Como as indústrias defasadas podem fazer a transição digital?

Primeiramente, não têm de jogar tudo fora e começar do zero. Isso não é prático. É preciso trabalhar a partir da base industrial que já existe e integrá-la à plataforma digital. Também não é preciso fazer tudo ao mesmo tempo. Deve-se encontrar um provedor de tecnologia capaz de identificar os gargalos, que, uma vez superados, vão trazer os maiores benefícios primeiro. Mas nenhuma empresa pode se dar ao luxo de não começar esse processo agora. O risco de quem não fizer essa transição é ficar para trás. É por isso que empresas que já estiveram entre as 500 maiores do mundo estão sendo expulsas do mercado, pois seus concorrentes foram mais rápidos e investiram em inovação antes delas.

Quando isso ocorre é porque faltou investimento?

Obviamente, dinheiro é importante, mas normalmente é no desenvolvimento do projeto, que leva tempo mesmo, e na prioridade que a empresa dá a ele, envolvendo mais ou menos pessoas, que se determina o sucesso da transformação digital. As grandes empresas costumam ter os recursos para isso. As menores precisam de mais tempo. Mas, no final das contas, é uma questão de engajamento.

Então qual é o principal obstáculo para a adoção da tecnologia?

Ainda falta entendimento do que se pode alcançar na prática com as novas tecnologias. Todo mundo já ouviu falar de internet das coisas, big data, inteligência artificial e como elas estão mudando o mundo — e, de fato, estão. Mas muita gente não entendeu qual é o impacto aplicado a seu negócio. E, antes de investir, qualquer empresário precisa ter muita clareza do retorno do investimento. Isso acontece em todos os lugares, inclusive no Brasil.

De que forma países emergentes, como o Brasil, podem capturar os ganhos da digitalização na indústria?

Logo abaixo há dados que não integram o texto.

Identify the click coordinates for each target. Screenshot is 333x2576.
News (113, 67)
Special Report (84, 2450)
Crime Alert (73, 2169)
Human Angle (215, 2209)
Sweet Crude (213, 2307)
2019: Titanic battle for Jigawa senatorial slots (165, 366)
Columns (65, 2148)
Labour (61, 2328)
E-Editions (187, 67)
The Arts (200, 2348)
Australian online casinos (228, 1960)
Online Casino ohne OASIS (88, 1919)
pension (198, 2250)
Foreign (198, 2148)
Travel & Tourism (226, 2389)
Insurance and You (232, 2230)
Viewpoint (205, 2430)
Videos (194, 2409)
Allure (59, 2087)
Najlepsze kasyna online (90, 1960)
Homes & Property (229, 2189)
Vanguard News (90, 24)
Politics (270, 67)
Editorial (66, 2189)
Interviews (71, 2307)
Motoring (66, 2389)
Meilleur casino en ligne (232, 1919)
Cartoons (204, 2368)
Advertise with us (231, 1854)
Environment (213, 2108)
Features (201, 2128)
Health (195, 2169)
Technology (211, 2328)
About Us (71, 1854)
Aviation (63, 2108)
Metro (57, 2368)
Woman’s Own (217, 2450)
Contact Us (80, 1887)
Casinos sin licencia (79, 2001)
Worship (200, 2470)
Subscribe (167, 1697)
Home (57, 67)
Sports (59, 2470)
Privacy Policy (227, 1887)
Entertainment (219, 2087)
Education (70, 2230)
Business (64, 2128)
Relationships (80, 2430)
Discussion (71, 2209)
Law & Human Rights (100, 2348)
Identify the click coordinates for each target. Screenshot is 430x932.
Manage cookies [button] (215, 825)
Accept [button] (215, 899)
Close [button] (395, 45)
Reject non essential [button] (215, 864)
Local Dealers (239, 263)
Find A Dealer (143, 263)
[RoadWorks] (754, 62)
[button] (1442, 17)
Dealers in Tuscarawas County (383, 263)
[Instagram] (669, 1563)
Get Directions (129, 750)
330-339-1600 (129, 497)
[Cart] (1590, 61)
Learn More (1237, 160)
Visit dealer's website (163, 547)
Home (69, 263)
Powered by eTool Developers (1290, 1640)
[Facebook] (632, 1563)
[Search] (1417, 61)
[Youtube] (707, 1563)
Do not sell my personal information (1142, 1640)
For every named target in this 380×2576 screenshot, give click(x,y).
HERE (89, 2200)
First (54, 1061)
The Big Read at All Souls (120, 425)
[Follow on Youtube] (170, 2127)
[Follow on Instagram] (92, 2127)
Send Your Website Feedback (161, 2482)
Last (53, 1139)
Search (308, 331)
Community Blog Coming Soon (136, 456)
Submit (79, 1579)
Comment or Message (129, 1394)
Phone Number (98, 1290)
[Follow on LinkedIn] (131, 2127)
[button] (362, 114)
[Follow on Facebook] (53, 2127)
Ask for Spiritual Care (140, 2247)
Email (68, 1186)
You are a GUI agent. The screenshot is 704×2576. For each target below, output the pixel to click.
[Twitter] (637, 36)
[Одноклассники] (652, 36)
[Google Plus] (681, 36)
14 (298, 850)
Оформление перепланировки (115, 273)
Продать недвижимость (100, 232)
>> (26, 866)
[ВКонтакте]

Os saltos de produtividade permitem que países mais atrasados fiquem em pé de igualdade em relação a outros. Mas vai além disso. Novos segmentos e produtos estão surgindo em um ambiente de imensa competitividade internacional. Em muitos países, a digitalização de fato está avançando rapidamente. E as economias correm o risco, assim como os negócios, de ser atropeladas por um competidor que agiu mais rápido.